The availability of affordable, quality generic medicines made in India was a critical factor in helping turn the tide in the fight against HIV/Aids. Fierce competition among producers in India, where there were no patents on medicines until 2005, caused the price of HIV medicines to plummet by 99 per cent to roughly $100 today for a year’s treatment.
For my organisation Médecins Sans Frontières, more than 80 per cent of the HIV medicines we use across the globe are manufactured in India. And we are not alone – big international aid donors also get a similar proportion of HIV drugs in India. It is known as the “pharmacy of the developing world”.
This is why yesterday’s decision in India’s Supreme Court is so critical. The stakes could not have been higher. While the case centred around a cancer drug, the implications reached far beyond cancer and far beyond India. The judges’ landmark decision will help secure the supply of affordable medicines for millions of the world’s poorest people in the future.

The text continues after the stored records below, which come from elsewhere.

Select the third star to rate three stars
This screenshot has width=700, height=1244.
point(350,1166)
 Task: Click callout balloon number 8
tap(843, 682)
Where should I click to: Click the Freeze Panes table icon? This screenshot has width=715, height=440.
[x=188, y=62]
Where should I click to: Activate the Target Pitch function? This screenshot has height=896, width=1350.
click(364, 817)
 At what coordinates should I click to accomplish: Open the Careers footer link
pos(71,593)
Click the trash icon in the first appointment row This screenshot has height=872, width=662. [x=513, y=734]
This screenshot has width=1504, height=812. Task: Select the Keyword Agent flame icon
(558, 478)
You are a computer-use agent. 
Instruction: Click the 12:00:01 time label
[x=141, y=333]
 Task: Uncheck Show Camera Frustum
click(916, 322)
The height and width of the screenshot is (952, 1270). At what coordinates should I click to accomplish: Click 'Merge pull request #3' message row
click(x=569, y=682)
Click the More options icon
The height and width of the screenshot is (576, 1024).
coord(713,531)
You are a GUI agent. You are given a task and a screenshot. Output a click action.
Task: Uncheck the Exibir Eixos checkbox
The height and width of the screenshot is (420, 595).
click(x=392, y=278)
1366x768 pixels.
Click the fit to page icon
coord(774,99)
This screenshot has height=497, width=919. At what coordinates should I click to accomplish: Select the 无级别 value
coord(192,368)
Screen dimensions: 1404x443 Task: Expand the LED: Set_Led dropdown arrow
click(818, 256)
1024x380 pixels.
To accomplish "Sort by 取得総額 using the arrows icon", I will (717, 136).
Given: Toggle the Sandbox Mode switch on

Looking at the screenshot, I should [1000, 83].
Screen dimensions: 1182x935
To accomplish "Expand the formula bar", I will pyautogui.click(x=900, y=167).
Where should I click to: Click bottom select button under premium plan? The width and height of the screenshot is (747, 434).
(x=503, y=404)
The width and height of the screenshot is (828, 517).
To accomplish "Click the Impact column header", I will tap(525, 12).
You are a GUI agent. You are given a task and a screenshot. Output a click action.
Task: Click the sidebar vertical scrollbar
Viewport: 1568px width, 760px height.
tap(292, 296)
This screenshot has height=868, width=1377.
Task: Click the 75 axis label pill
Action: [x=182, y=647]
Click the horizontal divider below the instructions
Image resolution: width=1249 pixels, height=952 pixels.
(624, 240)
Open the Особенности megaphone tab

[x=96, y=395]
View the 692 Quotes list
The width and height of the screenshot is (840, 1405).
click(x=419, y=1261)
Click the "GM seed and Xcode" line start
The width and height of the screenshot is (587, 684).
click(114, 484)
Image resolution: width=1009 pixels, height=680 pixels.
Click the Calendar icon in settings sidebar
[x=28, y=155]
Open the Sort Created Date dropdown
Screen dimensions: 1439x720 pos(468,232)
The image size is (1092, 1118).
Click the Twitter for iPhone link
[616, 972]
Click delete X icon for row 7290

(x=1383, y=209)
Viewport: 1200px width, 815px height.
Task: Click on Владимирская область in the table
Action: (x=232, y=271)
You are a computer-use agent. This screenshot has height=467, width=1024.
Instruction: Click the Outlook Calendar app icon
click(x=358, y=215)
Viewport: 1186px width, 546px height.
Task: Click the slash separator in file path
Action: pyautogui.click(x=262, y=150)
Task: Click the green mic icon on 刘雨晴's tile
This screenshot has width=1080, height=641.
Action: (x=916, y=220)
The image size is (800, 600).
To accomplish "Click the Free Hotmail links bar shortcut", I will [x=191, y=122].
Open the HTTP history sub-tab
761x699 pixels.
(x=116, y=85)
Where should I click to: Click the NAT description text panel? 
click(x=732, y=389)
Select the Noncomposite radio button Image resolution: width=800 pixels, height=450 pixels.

If Novartis had won the case, patents would have been granted in India as broadly as they are in wealthy countries and on new formulations of medicines already in use. People living with HIV would have soon felt the pinch. Even though first-generation HIV drugs are affordable today, people with HIV need to be switched to newer and improved medicines over time. With Novartis’s loss in the courts, India can keep the door open more widely for the production of affordable medicines.
Thanks to yesterday’s decision we have won the latest battle. But until a better model for drug development is agreed – a model that ensures innovation is rewarded but that prices are affordable for the people who need the medicines – the struggle will continue.